DIRECTIONS FOR THIS TASK —
Extract exactly and only the lines from the one containing "This screenshot has" through the end of the entries below. Pictures should not appear in the copy.

Stored items —
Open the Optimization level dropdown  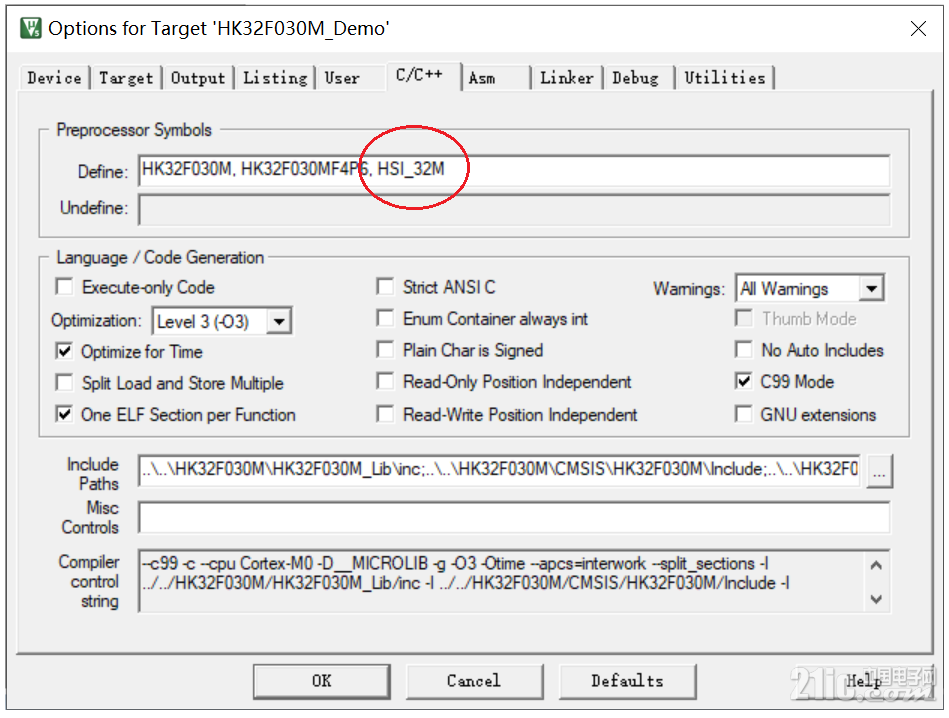(x=279, y=321)
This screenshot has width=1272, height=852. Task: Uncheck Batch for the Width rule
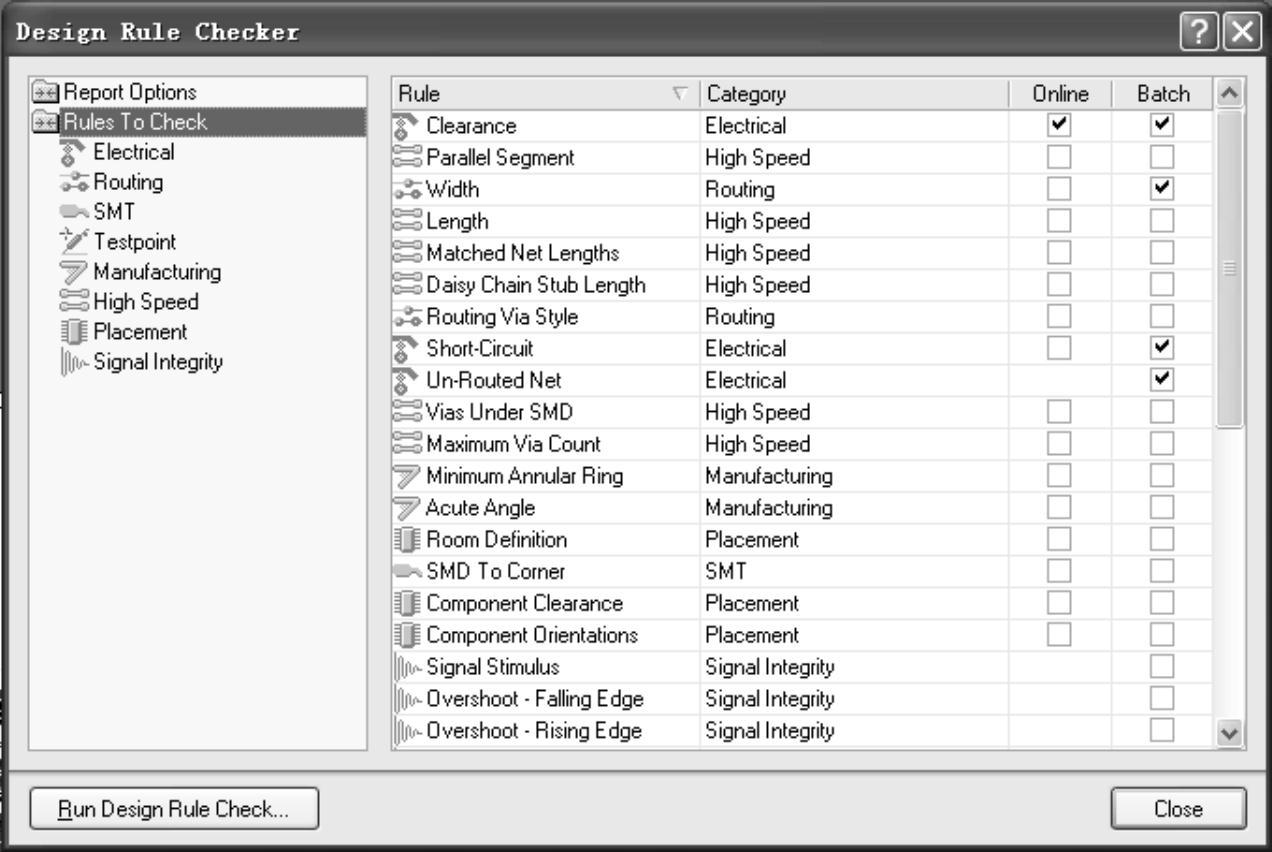[1162, 189]
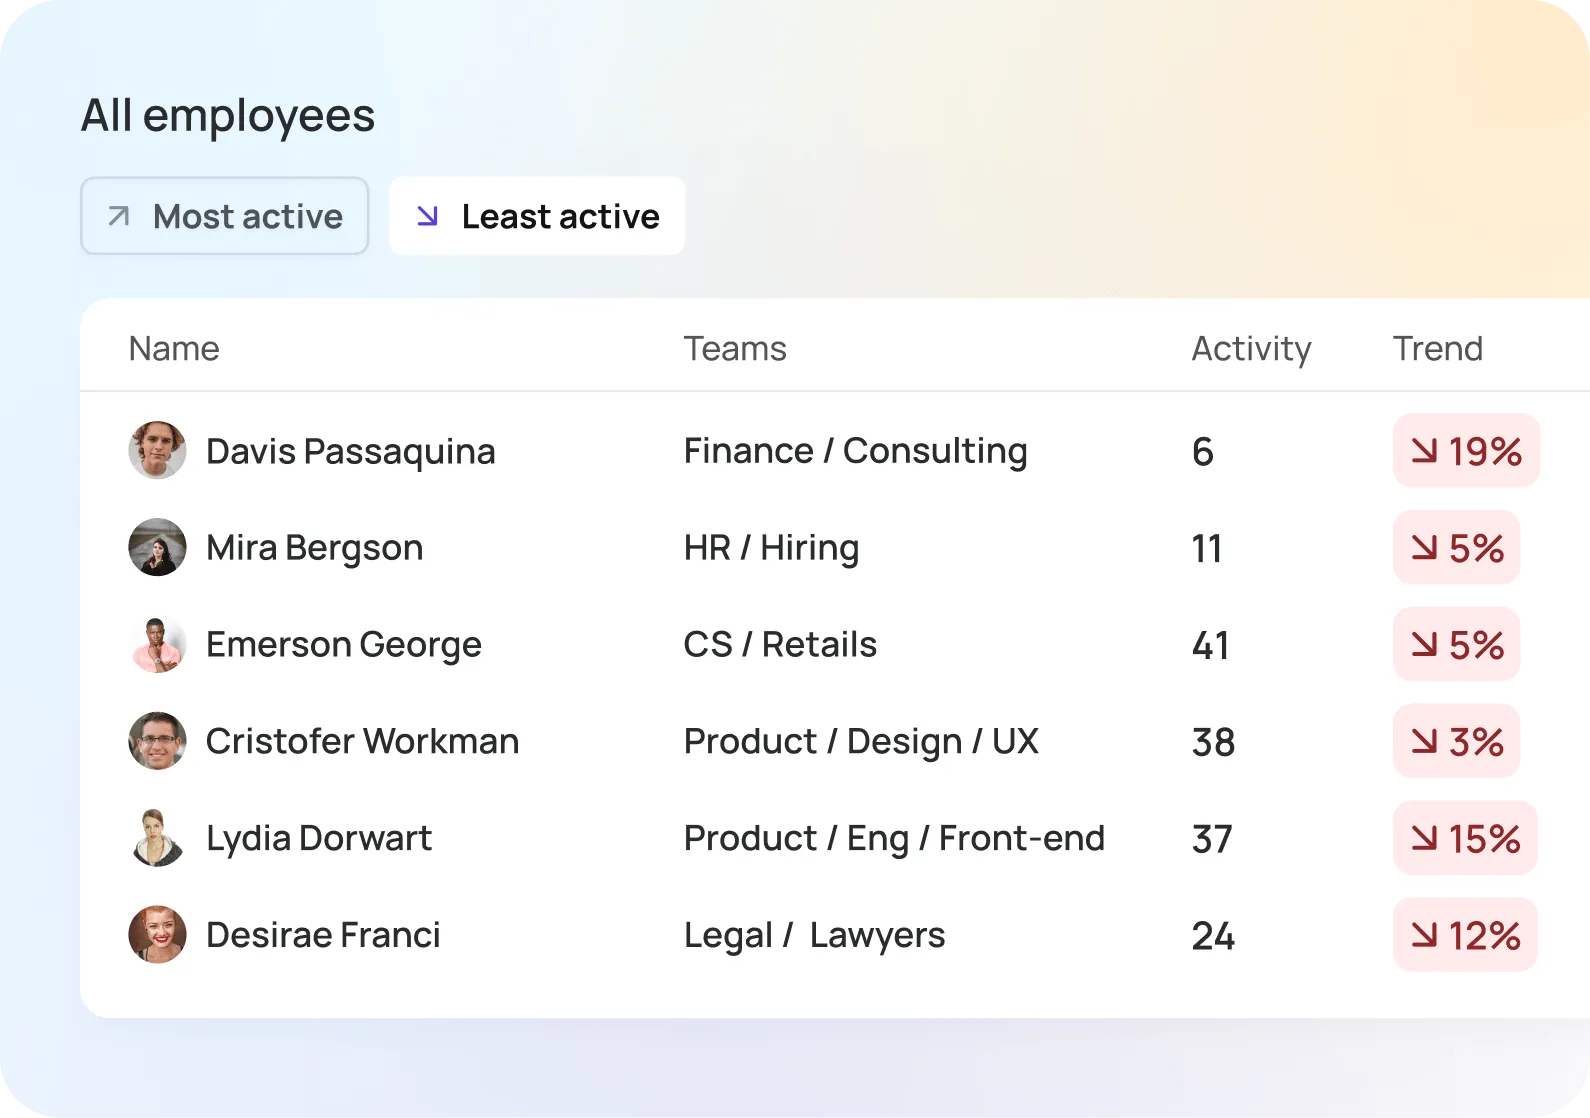The width and height of the screenshot is (1590, 1118).
Task: Click the Teams column header
Action: point(735,348)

OUTPUT BELOW —
This screenshot has width=1272, height=852. Task: Uncheck Batch for the Width rule
[1162, 189]
The width and height of the screenshot is (1590, 1118).
Task: Click the Teams column header
Action: point(735,348)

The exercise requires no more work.